Axiom 3: The upper bound of Ci is +ΣWi (assuming that Ci's were initialized at 0).
Proof: Until now, we haven't been able to prove this mathematically, that covers all the cases. However, logically thinking one can easily see that a counter can never exceed +ΣWi and will not get a chance to get selected. And as soon as a counter is selected, its urgency counter is decremented. We have seen in simulation and in our past experience that urgency counter hardly even reaches +ΣWi. However, we are still working a mathematical proof and will soon come up with a general proof.
Axiom 4: Every queue i get selected at least once in (2 * ΣWi / Wi) iterations.
Proof: Assuming that a queue i hasn't been selected in (2 * ΣWi / Wi) iterations, Ci will be incremented by more than Wi * (2 * ΣWi / Wi) = 2 * ΣWi. This will violate the maximum possible variation of Ci from -ΣWi to +ΣWi.
The above axioms at times are proven logically without taking into account all possible cases. However, they always stand true, as we have seen in the modeling, simulation, and also by logical reasoning.
Urgency Counter Width
Urgency counters should not underflow (or become negative) if they are implemented in hardware and an unsigned arithmetic operation is performed. As explained in above axioms, urgency counters are incremented or decremented by at most ΣWi. Now, for any maximum possible rate disparity, ΣWi is bounded by N*R. Thus, the maximum possible ΣWi is 2(M + W). Thus, if the urgency counters are chosen to be (M+W+1) bit wide and are initialized at half the maximum value ("100000..."), it will be ensured that none of the urgency counters ever underflows or overflow. Thus, the urgency counters are chosen to be (M+N+1) bit wide.

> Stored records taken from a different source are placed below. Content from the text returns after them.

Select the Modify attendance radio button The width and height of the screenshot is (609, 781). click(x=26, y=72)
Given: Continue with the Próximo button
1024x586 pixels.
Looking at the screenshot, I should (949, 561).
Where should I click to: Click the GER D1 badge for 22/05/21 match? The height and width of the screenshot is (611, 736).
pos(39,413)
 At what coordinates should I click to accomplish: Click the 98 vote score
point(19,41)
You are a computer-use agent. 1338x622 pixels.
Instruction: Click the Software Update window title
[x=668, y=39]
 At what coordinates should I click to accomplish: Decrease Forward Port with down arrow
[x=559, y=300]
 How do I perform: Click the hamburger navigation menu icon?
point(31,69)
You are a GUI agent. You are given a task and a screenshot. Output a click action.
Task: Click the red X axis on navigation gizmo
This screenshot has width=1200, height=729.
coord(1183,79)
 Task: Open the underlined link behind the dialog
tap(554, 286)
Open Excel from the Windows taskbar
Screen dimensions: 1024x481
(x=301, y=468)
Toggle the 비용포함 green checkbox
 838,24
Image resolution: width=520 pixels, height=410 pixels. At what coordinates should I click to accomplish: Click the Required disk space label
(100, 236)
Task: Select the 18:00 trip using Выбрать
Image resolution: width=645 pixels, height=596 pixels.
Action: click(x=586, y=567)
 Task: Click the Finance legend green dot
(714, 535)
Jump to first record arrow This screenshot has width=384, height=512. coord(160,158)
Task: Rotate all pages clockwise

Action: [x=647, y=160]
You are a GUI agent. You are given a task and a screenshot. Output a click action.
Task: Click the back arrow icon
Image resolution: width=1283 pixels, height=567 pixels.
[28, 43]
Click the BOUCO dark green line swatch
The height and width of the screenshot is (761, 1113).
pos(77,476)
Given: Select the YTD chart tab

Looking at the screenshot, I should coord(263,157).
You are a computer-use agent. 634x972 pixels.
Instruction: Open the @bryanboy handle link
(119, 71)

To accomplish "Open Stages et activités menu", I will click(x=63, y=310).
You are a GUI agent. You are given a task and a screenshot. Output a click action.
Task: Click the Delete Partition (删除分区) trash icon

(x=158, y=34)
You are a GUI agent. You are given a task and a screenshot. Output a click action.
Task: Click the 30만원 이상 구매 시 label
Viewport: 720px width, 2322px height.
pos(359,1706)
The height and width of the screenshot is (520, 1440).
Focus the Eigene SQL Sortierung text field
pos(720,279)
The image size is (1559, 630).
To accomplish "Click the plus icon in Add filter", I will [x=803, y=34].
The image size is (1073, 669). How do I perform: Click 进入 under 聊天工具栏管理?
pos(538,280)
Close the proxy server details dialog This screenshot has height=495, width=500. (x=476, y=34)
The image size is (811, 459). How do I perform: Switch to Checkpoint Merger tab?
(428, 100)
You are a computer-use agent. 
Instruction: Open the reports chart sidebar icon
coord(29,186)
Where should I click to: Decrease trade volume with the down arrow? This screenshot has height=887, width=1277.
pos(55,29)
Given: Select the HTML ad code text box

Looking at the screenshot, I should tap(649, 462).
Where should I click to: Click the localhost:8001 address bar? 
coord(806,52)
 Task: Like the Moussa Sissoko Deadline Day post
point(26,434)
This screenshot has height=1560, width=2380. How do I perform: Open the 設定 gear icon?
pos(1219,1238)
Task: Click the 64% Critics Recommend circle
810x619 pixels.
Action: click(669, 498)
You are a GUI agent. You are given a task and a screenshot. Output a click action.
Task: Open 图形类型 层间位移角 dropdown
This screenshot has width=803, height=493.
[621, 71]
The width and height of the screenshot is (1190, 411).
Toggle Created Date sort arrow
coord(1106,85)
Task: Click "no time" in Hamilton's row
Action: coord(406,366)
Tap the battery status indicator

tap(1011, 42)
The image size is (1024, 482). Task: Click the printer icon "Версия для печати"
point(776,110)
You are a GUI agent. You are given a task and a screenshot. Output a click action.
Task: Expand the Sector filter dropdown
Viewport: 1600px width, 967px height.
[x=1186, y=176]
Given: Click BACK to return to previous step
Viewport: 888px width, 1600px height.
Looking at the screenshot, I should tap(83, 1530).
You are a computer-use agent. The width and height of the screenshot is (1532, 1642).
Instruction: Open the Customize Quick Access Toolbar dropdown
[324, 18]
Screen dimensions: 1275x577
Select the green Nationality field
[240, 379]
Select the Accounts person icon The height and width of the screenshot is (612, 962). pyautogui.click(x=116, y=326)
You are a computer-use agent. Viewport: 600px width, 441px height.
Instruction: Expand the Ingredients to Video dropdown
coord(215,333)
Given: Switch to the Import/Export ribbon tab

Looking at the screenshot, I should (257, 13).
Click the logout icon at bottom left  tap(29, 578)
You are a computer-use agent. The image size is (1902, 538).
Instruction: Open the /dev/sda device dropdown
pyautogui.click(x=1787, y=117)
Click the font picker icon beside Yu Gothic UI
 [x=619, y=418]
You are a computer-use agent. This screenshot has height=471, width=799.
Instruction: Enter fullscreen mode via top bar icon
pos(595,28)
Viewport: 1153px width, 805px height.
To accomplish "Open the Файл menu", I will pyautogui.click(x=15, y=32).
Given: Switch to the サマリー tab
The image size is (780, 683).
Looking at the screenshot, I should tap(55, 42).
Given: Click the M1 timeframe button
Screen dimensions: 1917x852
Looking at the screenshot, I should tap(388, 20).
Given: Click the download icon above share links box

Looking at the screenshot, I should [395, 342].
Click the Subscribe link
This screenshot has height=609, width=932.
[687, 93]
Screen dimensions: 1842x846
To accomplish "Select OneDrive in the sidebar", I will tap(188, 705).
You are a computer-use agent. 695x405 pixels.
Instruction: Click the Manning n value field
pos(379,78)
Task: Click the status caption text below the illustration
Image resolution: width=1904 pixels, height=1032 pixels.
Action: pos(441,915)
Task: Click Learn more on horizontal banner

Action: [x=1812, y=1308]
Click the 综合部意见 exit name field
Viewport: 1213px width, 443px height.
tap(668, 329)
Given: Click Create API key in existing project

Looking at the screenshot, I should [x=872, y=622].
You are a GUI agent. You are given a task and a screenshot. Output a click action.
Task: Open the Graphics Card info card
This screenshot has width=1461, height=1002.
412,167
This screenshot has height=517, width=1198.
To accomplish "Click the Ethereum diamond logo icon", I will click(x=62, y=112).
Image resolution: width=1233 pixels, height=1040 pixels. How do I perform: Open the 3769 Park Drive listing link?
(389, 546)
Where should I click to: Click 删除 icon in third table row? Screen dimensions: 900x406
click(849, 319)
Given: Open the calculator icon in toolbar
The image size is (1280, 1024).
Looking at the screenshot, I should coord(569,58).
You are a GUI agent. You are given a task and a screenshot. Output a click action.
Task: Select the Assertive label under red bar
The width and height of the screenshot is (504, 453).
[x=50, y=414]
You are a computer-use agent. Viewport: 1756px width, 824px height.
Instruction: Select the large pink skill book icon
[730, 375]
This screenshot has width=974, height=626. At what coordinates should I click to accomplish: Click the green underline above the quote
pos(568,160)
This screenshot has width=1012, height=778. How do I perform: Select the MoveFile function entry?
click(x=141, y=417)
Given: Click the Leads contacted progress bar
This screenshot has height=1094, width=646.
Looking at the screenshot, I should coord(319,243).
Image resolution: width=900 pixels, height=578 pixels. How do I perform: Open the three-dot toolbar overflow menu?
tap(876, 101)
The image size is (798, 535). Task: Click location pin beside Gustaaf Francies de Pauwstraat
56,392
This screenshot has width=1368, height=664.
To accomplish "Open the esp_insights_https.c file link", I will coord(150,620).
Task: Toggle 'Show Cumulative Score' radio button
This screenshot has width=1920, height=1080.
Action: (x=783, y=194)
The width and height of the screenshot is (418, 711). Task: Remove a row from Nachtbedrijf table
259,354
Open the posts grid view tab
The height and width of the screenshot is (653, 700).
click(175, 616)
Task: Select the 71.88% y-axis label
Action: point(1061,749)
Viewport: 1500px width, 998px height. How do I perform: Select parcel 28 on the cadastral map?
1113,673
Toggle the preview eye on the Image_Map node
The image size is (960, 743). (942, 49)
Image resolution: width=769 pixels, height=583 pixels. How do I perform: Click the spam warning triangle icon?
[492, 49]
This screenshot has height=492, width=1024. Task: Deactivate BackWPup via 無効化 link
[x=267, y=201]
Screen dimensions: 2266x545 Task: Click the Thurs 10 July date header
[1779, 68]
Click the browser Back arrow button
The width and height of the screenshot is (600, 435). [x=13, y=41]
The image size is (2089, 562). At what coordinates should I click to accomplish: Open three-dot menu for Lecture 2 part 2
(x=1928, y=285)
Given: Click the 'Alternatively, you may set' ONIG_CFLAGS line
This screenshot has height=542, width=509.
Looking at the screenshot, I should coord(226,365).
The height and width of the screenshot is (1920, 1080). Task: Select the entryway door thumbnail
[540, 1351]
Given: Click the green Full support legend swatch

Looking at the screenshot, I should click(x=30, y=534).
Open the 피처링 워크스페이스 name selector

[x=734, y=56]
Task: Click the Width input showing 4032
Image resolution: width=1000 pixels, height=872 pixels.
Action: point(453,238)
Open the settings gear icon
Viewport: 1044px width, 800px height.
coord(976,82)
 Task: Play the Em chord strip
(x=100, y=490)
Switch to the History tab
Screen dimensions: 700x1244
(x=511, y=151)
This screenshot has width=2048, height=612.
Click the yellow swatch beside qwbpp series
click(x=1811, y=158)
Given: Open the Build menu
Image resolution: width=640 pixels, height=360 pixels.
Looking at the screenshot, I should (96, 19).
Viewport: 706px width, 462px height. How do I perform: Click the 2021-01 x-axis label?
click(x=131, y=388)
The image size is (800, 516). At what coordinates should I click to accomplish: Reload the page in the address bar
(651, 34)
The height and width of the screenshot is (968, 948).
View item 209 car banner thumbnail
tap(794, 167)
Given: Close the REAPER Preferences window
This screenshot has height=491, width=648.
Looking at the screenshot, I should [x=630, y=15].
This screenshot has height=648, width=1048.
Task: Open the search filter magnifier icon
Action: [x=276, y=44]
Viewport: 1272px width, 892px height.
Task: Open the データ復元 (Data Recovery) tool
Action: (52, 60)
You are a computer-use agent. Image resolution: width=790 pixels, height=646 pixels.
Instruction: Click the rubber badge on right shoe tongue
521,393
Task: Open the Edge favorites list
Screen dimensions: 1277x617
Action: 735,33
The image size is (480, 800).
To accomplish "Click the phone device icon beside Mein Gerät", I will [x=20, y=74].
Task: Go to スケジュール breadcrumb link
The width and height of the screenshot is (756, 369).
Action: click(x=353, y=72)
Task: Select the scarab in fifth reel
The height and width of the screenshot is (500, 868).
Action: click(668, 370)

This also explains why the rate disparity and number of queues are taken in terms of power of two. The width of urgency counters change only at the boundary of W and M in above equations. For example, if the number of queues decreases from 64 to 40, there will not be any impact on the width of the urgency counters. Only the total number of urgency counters will decrease. The width will go down only when the number of queues goes down to 32 or M goes down from 6 to 5. Thus, for rate disparity and number of queues less than the power 2 boundary, the complexity of the algorithm remains same until the next power 2 boundary.
Proposed WRR implementation
As described before, WRR is performed in 4 steps. Of all the steps, step 3 of selecting the Max Ci (active) carries the highest arithmetic complexity.
In the proposed WRR queuing scheme, the entire list of Ci (active) needs to be sorted and the Ci (active)max has to be selected. In our scheme, we have implemented a hardware based heap sorting algorithm to select Ci (active)max. Each of the urgency counter Ci are placed at the nodes of a binary tree.
Like the conventional heap sorting algorithm, each of the nodes are compared against the neighboring nodes in adjacent layers. After each comparison, the nodes are exchanged if the lower node's Ci greater than the upper node's Ci. Figure 1 depicts the tree data structure in which the urgency counters Ci are arranged.

Figure 1: Diagram of the heap data structure.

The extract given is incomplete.